[Items from a data source]
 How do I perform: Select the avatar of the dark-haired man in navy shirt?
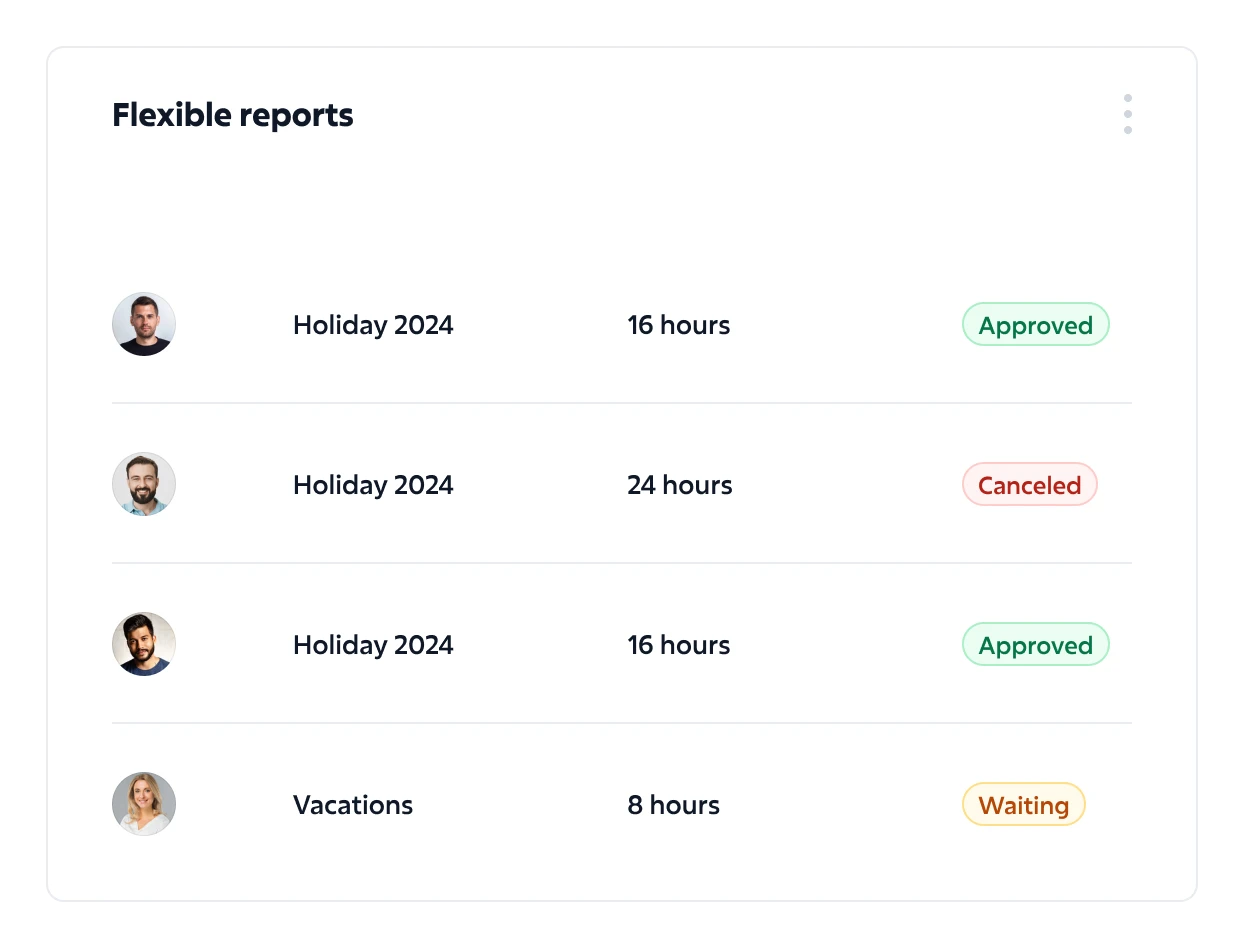click(x=144, y=644)
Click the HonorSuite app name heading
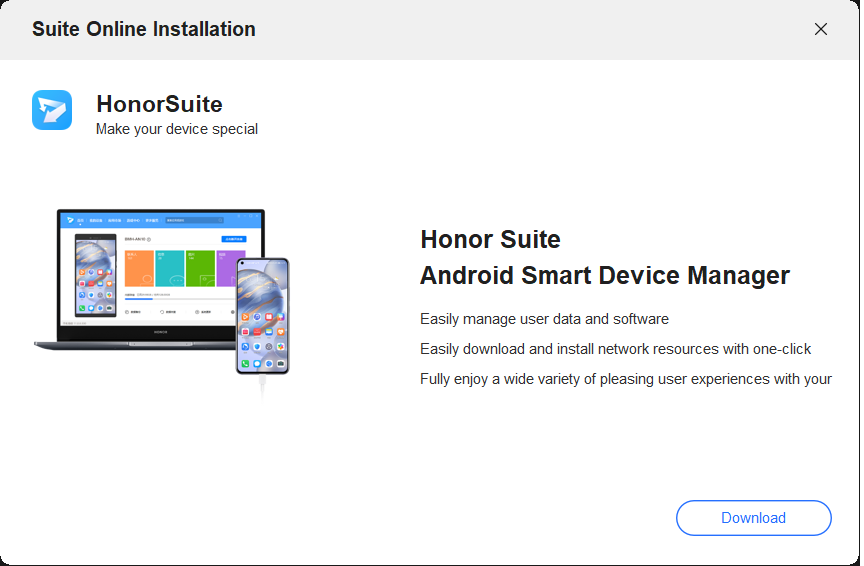This screenshot has width=864, height=566. 159,104
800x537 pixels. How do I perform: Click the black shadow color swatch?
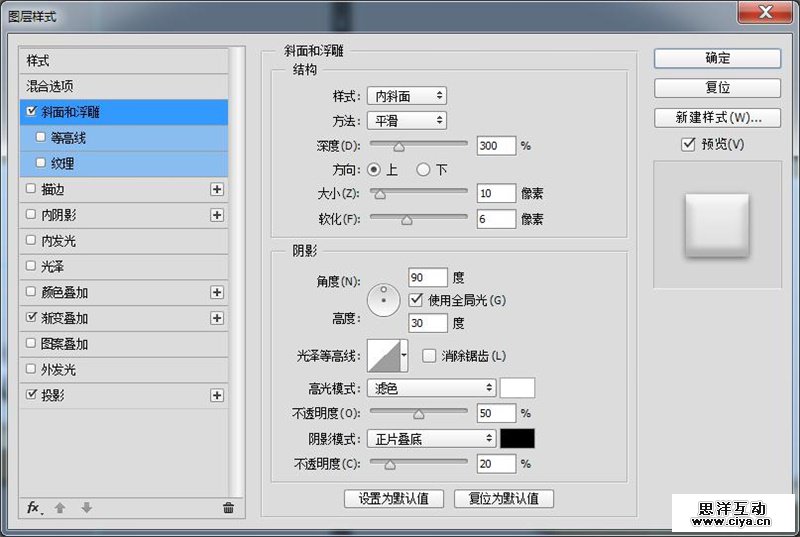(x=518, y=438)
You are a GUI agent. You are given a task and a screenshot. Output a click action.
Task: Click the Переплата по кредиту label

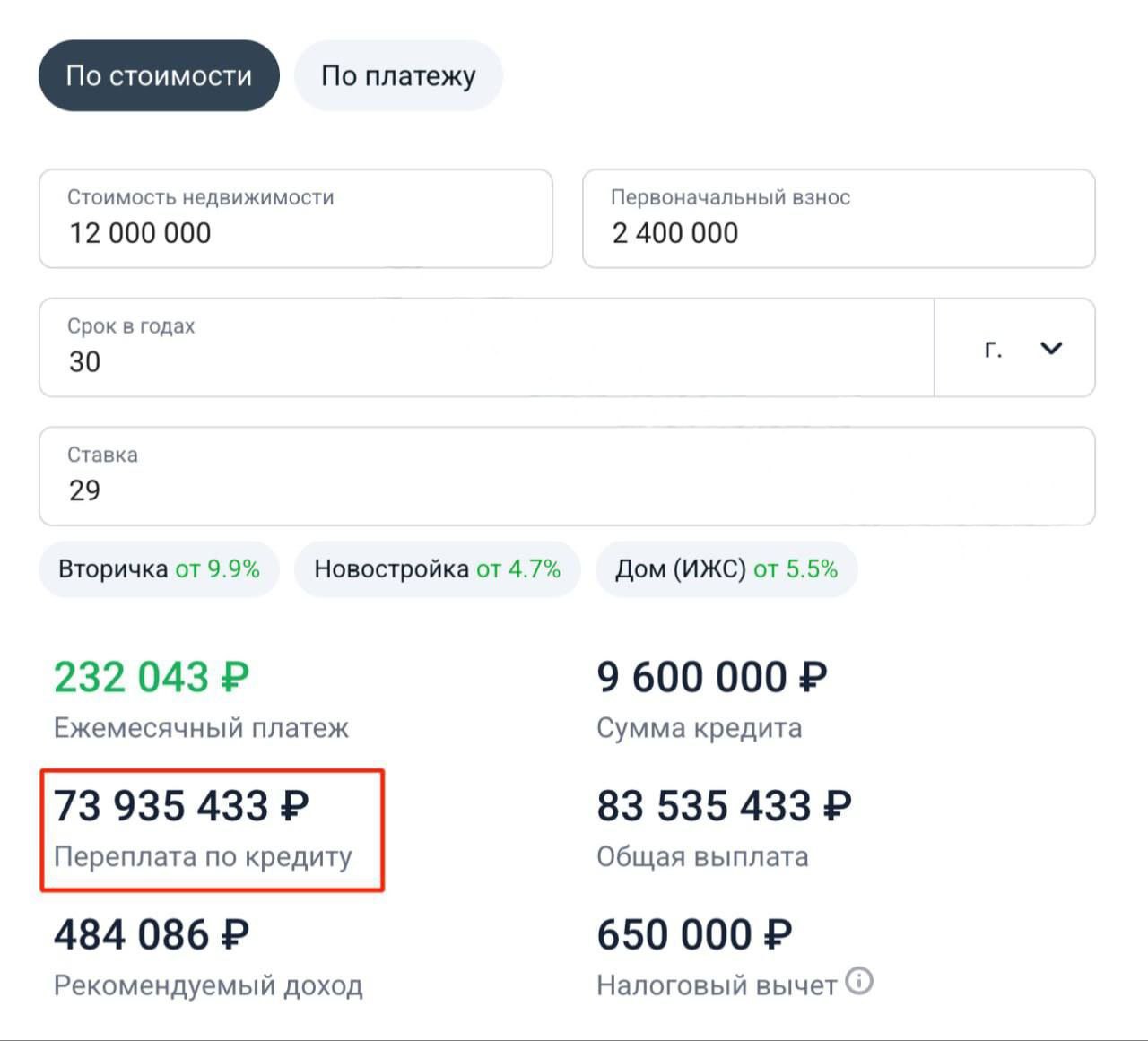(203, 856)
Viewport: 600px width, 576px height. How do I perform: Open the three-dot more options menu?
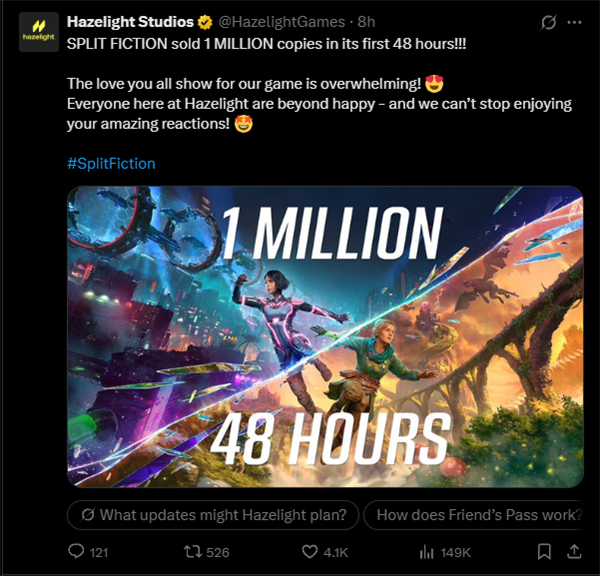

* [Exercise requirements] Transcribe each of the records above precisely, with no pictures in the copy.

* [Answer to this problem]
 How do I perform: Select the avatar of the dark-haired man in navy shirt?
click(x=144, y=644)
Click the HonorSuite app name heading
This screenshot has width=864, height=566. 159,104
800x537 pixels. How do I perform: Click the black shadow color swatch?
(x=518, y=438)
You are a GUI agent. You are given a task and a screenshot. Output a click action.
Task: Click the Переплата по кредиту label

(203, 856)
Viewport: 600px width, 576px height. How do I perform: Open the three-dot more options menu?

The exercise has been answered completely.